In September 2003, the European Parliament, comprising elected ministers from each of the member countries of the European Union, declined to accept the pro-software patent position proposed by the European Commission and voted to adopt a substantially amended version of the Directive. The European Parliament's amendments would effectively eliminate an inventor's option for pursuing a European patent for a computer software program or a business operation enabled by computer software. In May 2004, the European Council, which represents the various governments of the European Union, rejected many of the anti-software patent amendments proposed by the European Parliament and issued its own version of the Directive. The European Council's version effectively restored the original proposal made in 2002 by the European Commission for a patent protection model that favors the patentability of computer software. The European Council formally adopted its pro-software patent version of the Directive in March 2005 and submitted the amended Directive to the European Parliament for a second reading as required by the European legislative process.

Under the co-decision rules for European lawmaking, the European Parliament, Commission and Council all have to agree on the text of the Directive before it can come into force. This approval process places the controversial Directive on a collision course for an airing of differing views held by the European Parliament and Council on the scope of software patent protection in Europe. The Parliament is scheduled to consider the Directive version adopted by the Council during a second reading in July 2005. If the Parliament disagrees with the version of the Directive adopted by the Council, it can amend or reject the Directive. If the Parliament and the Council approve the Directive, the member states of the European Union would modify their national laws to implement the patent legislation. Consequently, if Parliament votes this summer to accept the Council's version of the Directive, the countries of the European Union would adopt a consistent position for the pursuit and enforcement of patents for computer-implemented inventions in Europe.

Key Provisions Of The European Directive

Article 4 of the Directive, as adopted in March 2005 by the European Council, provides that a "computer-implemented invention" is patentable if it satisfies the threshold for industrial application and involves an inventive step representing a technical contribution. A key threshold to the patentability of software in Europe is the concept of "technical contribution," what does that term mean? Article 2 of the Directive defines a "technical contribution" as:

[A] contribution to the state of the art in a field of technology which is new and not obvious to a person skilled in the art. The technical contribution shall be assessed by consideration of the difference between the state of the art and the scope of the patent claim considered as a whole, which must comprise technical features, irrespective of whether or not these are accompanied by non-technical features.
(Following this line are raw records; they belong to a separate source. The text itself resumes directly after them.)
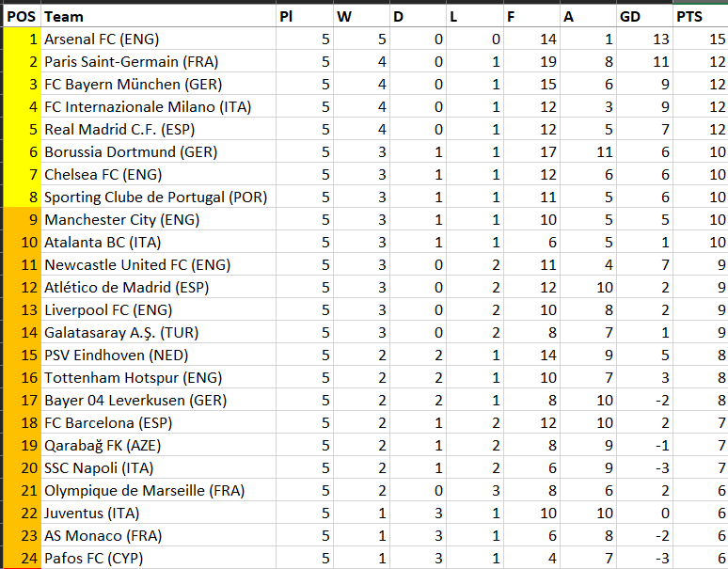Click the PTS header cell
728x569 pixels.
(x=699, y=16)
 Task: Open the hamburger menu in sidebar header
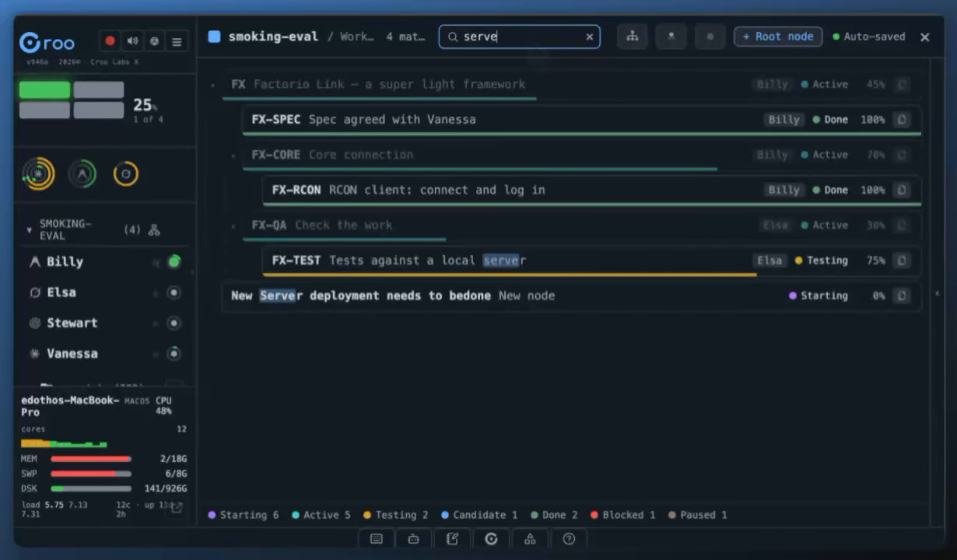[177, 41]
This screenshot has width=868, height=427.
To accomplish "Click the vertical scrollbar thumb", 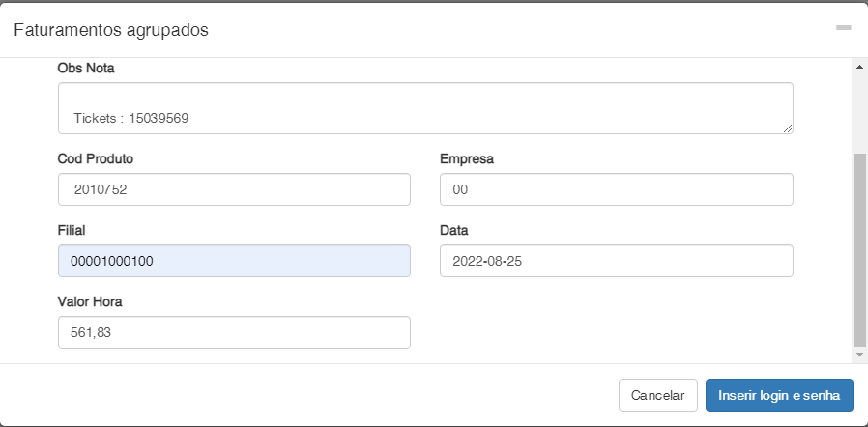I will [858, 249].
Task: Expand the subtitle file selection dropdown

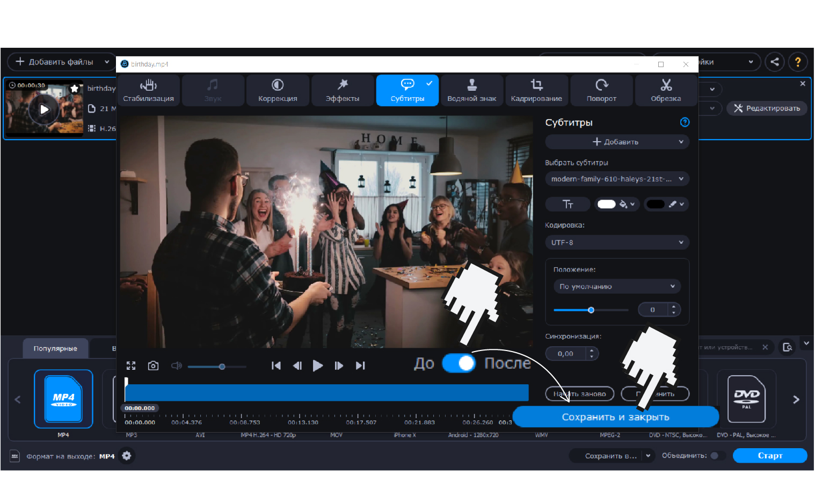Action: (x=617, y=179)
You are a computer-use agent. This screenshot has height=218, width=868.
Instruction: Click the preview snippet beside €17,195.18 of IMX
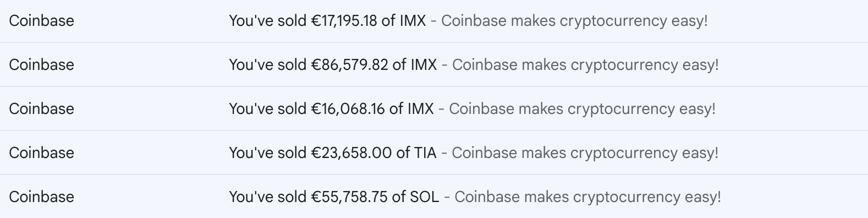click(x=574, y=21)
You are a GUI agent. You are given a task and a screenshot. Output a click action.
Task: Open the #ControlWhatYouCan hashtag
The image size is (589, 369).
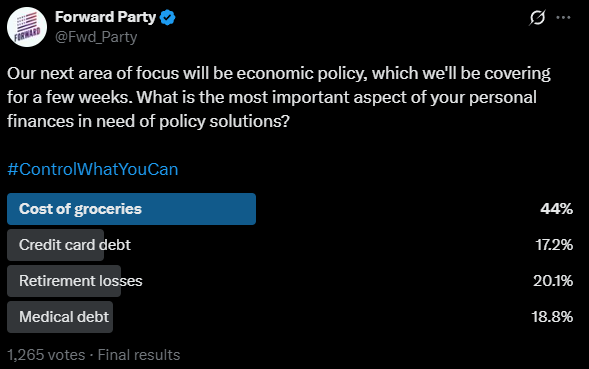tap(93, 169)
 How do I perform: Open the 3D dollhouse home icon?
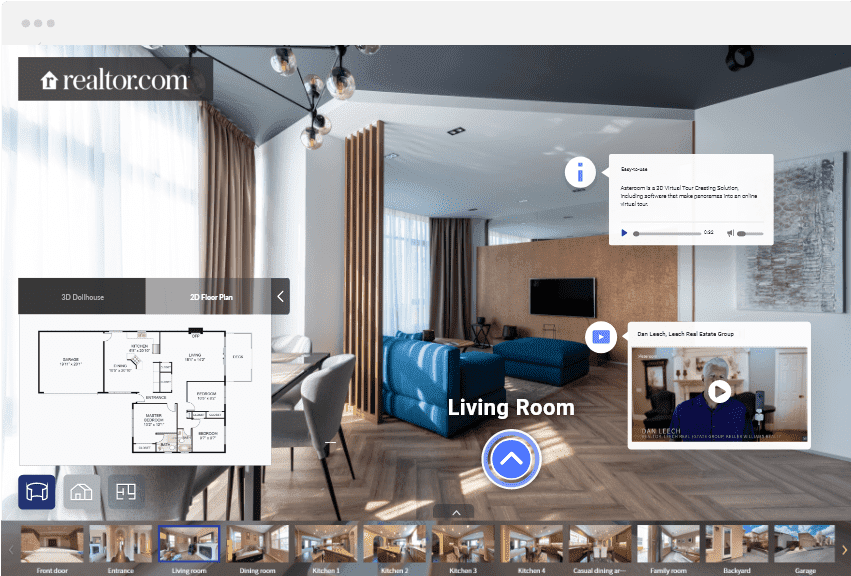click(x=81, y=491)
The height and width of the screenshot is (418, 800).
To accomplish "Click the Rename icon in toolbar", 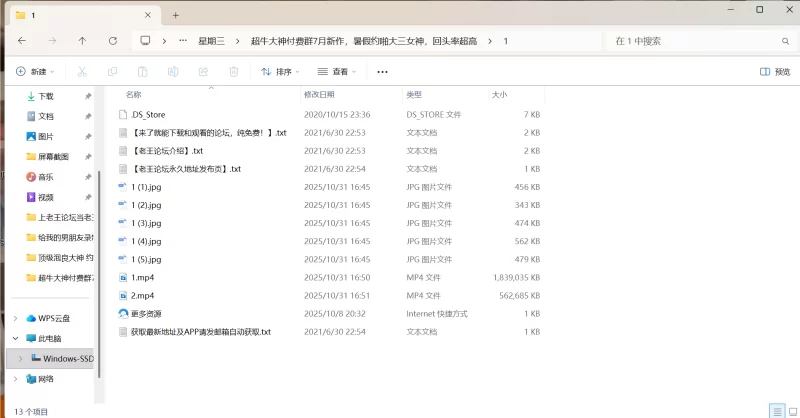I will [173, 72].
Under the Directive, the mere use of a computer, network or a programmable device by a computer-implemented invention does not necessarily result in a technical contribution that would support a determination of patentability.

Article 2a of the Directive, in present form, defines "computer-implemented invention" as "any invention the performance of which involves the use of a computer, computer network, or other programmable apparatus, the invention having one or more features of which are realized wholly or partly by means of a computer program or computer programs." The Directive recognizes that patent claims can define a computer-implemented invention as a product, such as a programmed computer, computer network or apparatus, or as a process completed as a result of software execution. Contrary to the patent model in the United States, however, the Directive excludes business processes from the scope of subject matter that can be patented in Europe.
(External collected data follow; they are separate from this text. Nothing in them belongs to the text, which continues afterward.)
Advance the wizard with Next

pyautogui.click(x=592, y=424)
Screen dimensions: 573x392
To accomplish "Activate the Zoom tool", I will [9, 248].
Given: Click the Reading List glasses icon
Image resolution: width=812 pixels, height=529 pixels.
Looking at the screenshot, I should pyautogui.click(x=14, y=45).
A Review Of The U.S. Patent Model For Software And Business Processes

The proposed patent legislation represented by the Directive has stirred a heated discussion among European Union member countries over the merits of adopting a U.S. patent model offering a broad scope of patent protection for computer software, computer technologies and business methods. The debate in Europe is similar to one that took place in the United States during the mid- to late-1990's. Prior to that time, an inventor in the United States was unlikely to be successful in pursuing a patent for a computer software program or a method for doing business. As a result of a series of court decisions, however, the U.S. Patent & Trademark Office adopted examination guidelines for determining the patentability of computer software and formally recognized the patentability of business methods.
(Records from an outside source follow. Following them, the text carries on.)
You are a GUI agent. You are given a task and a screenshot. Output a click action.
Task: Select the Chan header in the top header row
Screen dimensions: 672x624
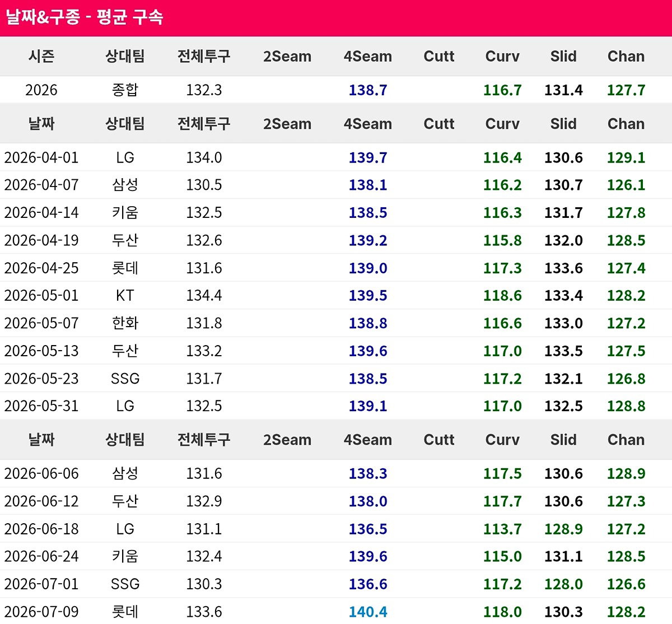tap(626, 56)
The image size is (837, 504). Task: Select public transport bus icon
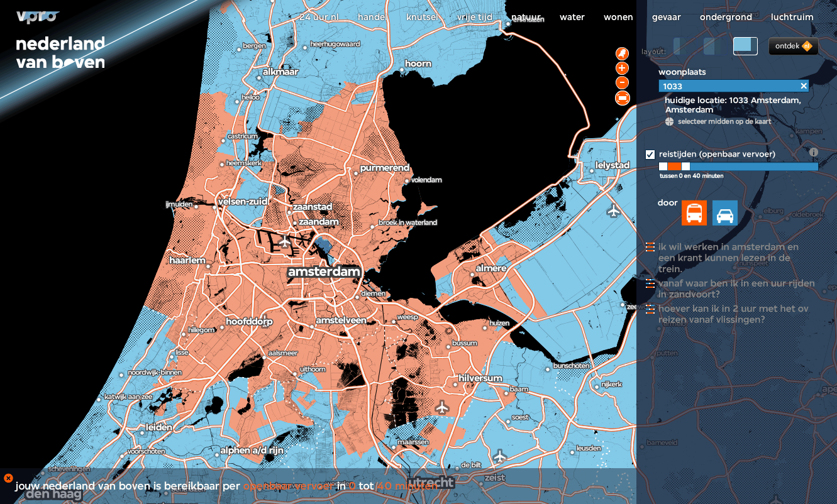tap(694, 213)
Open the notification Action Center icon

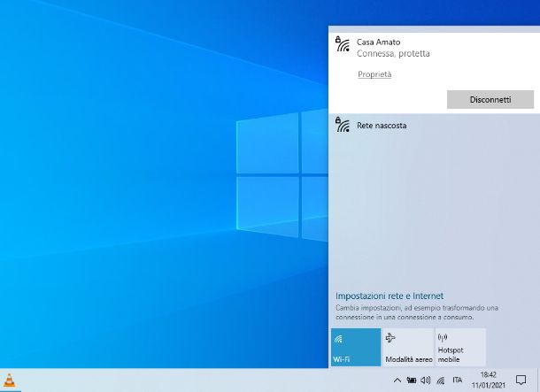521,380
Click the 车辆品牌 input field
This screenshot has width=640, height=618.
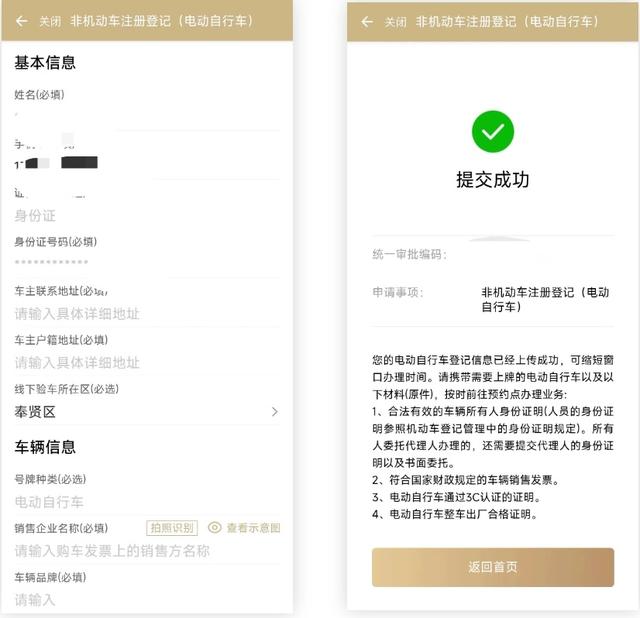pyautogui.click(x=147, y=600)
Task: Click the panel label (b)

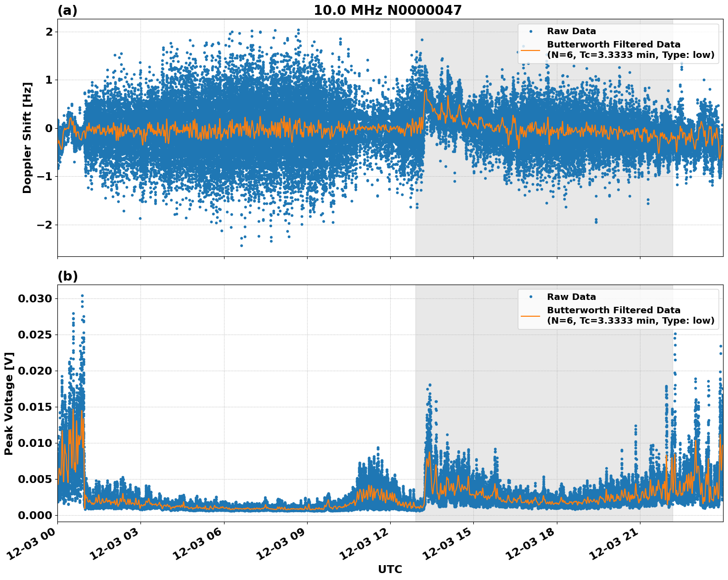Action: click(x=68, y=275)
Critics responded to an expansion of patent protection in the United States for computer software and business methods by arguing that these patents would create a substantial barrier to innovation of the then relatively new commercial environment of the Internet. Pointing to Priceline.com's "reverse auction" patent and Amazon.com's now famous "one-click" on-line ordering patent, critics asserted that the Patent Office was issuing patents of questionable validity. For example, critics argued that the Patent Office failed to consider prior computer and mainframe software technologies and well known business processes during the patent application examination process. In response to this criticism, the U.S. Patent & Trademark Office revamped its examination process by applying a heightened level of scrutiny to patent applications claiming business process innovations. In addition, the Patent Office increased the number of Examiners handling patent applications for business methods and expanded the scope of prior art search activities conducted by Examiners during the examination of these applications. Today, if an Examiner concludes that a business method patent application is patentable over the prior art, the Patent Office typically initiates a second-level review of this "allowed" application to insure compliance with U.S. patent laws.

What Do The Critics And Proponents Say About A European Software Patent Model?

Reminiscent of criticism of software and business method patents in the United States, critics of software patents in Europe allege that the proposed European legislation would improperly extend patent protection to computer software programs and present a threat to continued development of open source software innovations in Europe. For example, the United Kingdom's Independence Party (UKIP) recently issued a statement asserting: "Software patents stifle innovation, unfairly favor big business, and curtail the rights and freedoms of individual computer programmers. Software patents can be used as a tool to restrict freedom of ideas and freedom of expression."

In response to this criticism of software patent protection in Europe, proponents assert that the proposed European legislation would provide a clear definition for the scope of patentable subject matter. Supporters argue that businesses in Europe need a well-defined patentability standard that can be consistently applied by both the European Patent Office and the European Union member states. European Internal Market Commissioner, Charlie McGreevy, has stated: "The current rules in the European Patent Convention are out of date and leave a very wide decision-making power in the hands of examiners." Rejection of the Directive by the European legislative bodies would likely result in European countries and the European Patent Office continuing to handle software patenting in the current ad hoc basis."

The uncertainty of the software patent protection model in Europe is influencing decisions by government entities and businesses to widely adopt the use of open source software programs. Government officials in Munich, Germany elected to delay plans in 2004 to migrate the city's computers from Microsoft's WINDOWS operating system to the LINUX operating system. The officials cited a concern that software patent disputes could arise if the government adopted an open source software system in the face of European legislative attempts to allow patents for computer software inventions. This concern is raised on both sides of the Atlantic. In recognition of a cloud hanging over commercial use of open source software, IBM has pledged that it would not assert its vast U.S. patent portfolio against the LINUX operating system unless the company was forced to defend itself from a patent attack.

Conclusion

In summary, while the critics of software patent protection in Europe focus on the restrictive power of a patent grant, they ignore the other half of the social bargain of the patent system. Through the patent process, a business discloses its innovations, including computer software inventions, to the public. Other companies can come along and build on these disclosed innovations. In this way, patents for software are no different than patents for traditional mechanical or electronic innovations. A company may own the patent for a mouse trap and monopolize its sale. However, by disclosing how to make and use the mouse trap, others can come along and build a better mouse trap. After all, there is more than one way to catch a mouse. And, in this case, there is more than one way to create a computer-implemented invention in Europe.